**Prompt 1**
Write out the entries below exactly, starting with the line that contains "Click the Microsoft Office Click-to-Run icon" and ending with the last entry.

**Selected passage**
On May 13, 1917, three shepherd children, Lucia de Jesus dos Santos and two of her cousins, Jacinta and Francisco Marto, reported seeing a vision of the Virgin Mary near Fatima, Portugal; it was the first of six such apparition­s that the children claimed to have witnessed.

In 1607, English colonists arrived by ship at the site of what became the Jamestown settlement in Virginia (the colonists went ashore the next day).

In 1846, the United States declared that a state of war already existed with Mexico.

In 1918, the first U.S. airmail stamps, featuring a picture of a Curtiss JN-4 biplane, were issued to the public. (On a few of the stamps, the biplane was inadverten­tly printed upsidedown, making them collector’s items.)

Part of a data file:

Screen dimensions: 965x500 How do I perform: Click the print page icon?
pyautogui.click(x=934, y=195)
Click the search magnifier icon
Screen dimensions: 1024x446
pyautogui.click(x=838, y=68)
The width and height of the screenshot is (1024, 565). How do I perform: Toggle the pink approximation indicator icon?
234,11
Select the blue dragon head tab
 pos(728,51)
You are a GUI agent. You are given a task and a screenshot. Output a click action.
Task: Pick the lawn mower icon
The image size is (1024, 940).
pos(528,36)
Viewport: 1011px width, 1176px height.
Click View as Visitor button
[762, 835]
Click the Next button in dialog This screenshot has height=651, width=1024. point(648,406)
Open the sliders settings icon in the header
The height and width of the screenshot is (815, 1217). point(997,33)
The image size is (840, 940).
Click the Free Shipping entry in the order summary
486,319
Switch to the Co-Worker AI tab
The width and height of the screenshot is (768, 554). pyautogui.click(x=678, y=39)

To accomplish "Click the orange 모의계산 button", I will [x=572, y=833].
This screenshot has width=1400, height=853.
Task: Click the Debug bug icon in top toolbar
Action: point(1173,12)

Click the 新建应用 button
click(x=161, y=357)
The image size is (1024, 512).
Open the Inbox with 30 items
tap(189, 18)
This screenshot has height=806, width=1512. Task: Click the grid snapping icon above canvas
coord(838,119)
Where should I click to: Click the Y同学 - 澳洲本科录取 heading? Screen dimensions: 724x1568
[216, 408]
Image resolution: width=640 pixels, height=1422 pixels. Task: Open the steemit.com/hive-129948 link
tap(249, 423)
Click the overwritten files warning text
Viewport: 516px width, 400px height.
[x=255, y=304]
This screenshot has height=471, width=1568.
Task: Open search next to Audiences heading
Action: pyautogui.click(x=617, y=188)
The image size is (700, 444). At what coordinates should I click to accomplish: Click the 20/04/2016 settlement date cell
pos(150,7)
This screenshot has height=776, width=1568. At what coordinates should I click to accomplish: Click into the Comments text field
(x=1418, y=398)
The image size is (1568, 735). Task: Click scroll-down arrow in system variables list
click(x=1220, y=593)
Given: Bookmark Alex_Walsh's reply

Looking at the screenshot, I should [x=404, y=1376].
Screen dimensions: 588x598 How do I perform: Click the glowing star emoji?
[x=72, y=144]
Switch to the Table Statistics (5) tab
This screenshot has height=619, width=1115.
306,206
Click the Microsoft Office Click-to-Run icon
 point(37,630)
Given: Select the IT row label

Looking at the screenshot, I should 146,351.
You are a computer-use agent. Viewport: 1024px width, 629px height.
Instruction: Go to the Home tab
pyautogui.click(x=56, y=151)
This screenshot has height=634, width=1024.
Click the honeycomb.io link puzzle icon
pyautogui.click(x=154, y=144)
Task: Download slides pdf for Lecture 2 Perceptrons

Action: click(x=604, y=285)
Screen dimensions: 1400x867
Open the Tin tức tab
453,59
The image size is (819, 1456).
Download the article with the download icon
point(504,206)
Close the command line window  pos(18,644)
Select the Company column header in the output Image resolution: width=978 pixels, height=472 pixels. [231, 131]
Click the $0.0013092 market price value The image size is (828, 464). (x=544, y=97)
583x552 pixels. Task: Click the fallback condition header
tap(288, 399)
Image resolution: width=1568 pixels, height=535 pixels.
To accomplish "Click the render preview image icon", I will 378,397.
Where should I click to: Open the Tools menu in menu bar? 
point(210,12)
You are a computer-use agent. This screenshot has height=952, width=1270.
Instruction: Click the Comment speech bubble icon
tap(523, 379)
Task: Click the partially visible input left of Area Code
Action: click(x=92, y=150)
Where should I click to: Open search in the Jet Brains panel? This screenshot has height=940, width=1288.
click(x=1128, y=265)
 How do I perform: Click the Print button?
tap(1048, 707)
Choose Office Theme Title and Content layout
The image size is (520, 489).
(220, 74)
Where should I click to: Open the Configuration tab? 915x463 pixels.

**Prompt 2**
Copy out the whole passage about historical events exactly as it appears above.

**Complete output 1**
Click the Microsoft Office Click-to-Run icon
 point(37,630)
Given: Select the IT row label

Looking at the screenshot, I should 146,351.
You are a computer-use agent. Viewport: 1024px width, 629px height.
Instruction: Go to the Home tab
pyautogui.click(x=56, y=151)
This screenshot has height=634, width=1024.
Click the honeycomb.io link puzzle icon
pyautogui.click(x=154, y=144)
Task: Download slides pdf for Lecture 2 Perceptrons

Action: click(x=604, y=285)
Screen dimensions: 1400x867
Open the Tin tức tab
453,59
The image size is (819, 1456).
Download the article with the download icon
point(504,206)
Close the command line window  pos(18,644)
Select the Company column header in the output Image resolution: width=978 pixels, height=472 pixels. [231, 131]
Click the $0.0013092 market price value The image size is (828, 464). (x=544, y=97)
583x552 pixels. Task: Click the fallback condition header
tap(288, 399)
Image resolution: width=1568 pixels, height=535 pixels.
To accomplish "Click the render preview image icon", I will 378,397.
Where should I click to: Open the Tools menu in menu bar? 
point(210,12)
You are a computer-use agent. This screenshot has height=952, width=1270.
Instruction: Click the Comment speech bubble icon
tap(523, 379)
Task: Click the partially visible input left of Area Code
Action: click(x=92, y=150)
Where should I click to: Open search in the Jet Brains panel? This screenshot has height=940, width=1288.
click(x=1128, y=265)
 How do I perform: Click the Print button?
tap(1048, 707)
Choose Office Theme Title and Content layout
The image size is (520, 489).
(220, 74)
Where should I click to: Open the Configuration tab? 915x463 pixels.

**Complete output 2**
On May 13, 1917, three shepherd children, Lucia de Jesus dos Santos and two of her cousins, Jacinta and Francisco Marto, reported seeing a vision of the Virgin Mary near Fatima, Portugal; it was the first of six such apparition­s that the children claimed to have witnessed.

In 1607, English colonists arrived by ship at the site of what became the Jamestown settlement in Virginia (the colonists went ashore the next day).

In 1846, the United States declared that a state of war already existed with Mexico.

In 1918, the first U.S. airmail stamps, featuring a picture of a Curtiss JN-4 biplane, were issued to the public. (On a few of the stamps, the biplane was inadverten­tly printed upsidedown, making them collector’s items.)